身後就是李默金的腳步聲,所以息青燈下意識的加快了腳步,頭也不回。剛才在門樓上的時候她已經忍的很辛苦,若不是念在同門,她早已經拂袖而去。
息青燈從門樓上下來,看到安爭的時候,安爭已經被三個人攔住了。
一個絡腮胡須的壯漢,是息青燈最討厭的人之一。他叫胡雀,一個五大三粗但名字很幼稚的男人。可是誰若是瞧不起他,那麼一定會吃大虧。二院的教習人數不少,有好事者將教習做了一個排名。一共三個榜單,第一個榜單是美人榜,排名第一的是言希行,排名第二的就是息青燈。所以可見這個榜單絕對是男人排出來的,三大榜單以美人榜為首......並且逐一將二院的所有女教習都做了點評。

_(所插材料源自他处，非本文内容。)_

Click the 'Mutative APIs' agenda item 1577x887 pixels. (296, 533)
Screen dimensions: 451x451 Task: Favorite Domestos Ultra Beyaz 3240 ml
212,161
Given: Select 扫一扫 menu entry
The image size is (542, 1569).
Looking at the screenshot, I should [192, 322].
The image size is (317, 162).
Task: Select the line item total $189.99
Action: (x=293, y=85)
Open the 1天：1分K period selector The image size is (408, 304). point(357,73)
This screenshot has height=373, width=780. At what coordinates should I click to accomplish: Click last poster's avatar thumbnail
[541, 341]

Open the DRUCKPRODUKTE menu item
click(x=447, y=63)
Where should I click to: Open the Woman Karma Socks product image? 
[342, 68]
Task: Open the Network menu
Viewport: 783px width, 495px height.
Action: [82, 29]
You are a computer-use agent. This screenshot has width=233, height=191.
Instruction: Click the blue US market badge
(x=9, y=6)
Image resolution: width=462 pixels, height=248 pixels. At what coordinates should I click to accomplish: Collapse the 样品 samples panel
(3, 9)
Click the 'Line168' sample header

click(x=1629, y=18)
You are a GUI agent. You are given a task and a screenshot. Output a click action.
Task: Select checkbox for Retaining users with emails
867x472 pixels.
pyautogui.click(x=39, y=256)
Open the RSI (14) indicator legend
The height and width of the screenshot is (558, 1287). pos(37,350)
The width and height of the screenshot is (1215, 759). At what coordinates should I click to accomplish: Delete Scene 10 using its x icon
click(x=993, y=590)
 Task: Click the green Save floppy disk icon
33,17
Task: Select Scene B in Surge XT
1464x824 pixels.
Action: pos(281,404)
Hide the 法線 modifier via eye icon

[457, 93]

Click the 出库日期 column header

論人美,言希行絕對的二院第一,毫無爭議。但是論人氣,息青燈比言希行還要高一些。主要是因為言希行太過高冷,從來不願意接觸人。而息青燈性子溫柔,一般情況下也不願意隨便得罪人。
第二個榜單叫做猛人榜,也不知道為什麼二院的人都喜歡用猛人這兩個字。猛人榜指的是教習之中修為強弱的排名,這個胡雀就在猛人榜第七。從第二開始往後的排名一直有爭議,但是有一件事毫無爭議,那就是言希行在這個榜單上也一樣的排在第一。
還有一個榜單是實力榜,這個實力榜指的就不是教習個人了,而是各自所教授的班。綜合排名各個班的實力,每個月都要根據測試而改變。不過長期霸占榜首的,依然是言希行。
所以這榜單是不是有些無趣?
息青燈是女子,就算男人對一個女人服氣,女人也不會輕易對另外一個女人服氣,尤其是兩個都是漂亮女人。
胡雀攔住安爭:“剛才在外麵放雷的是不是你?!”
安爭點頭。
胡雀一把拉住安爭的胳膊:“走走走,從今天開始你就是我的人了,不用考核,直接進我的班,跟著我我保證讓你的修為境界突飛猛進。你是一個猛人,你看我是不是一個猛人?猛人必須猛人帶,其他人根本不行。”
另外一個略顯斯文的中年男人道:“老-胡,你這話就說的有些過分了。這二院的教習裡,還輪不到你說一不二。”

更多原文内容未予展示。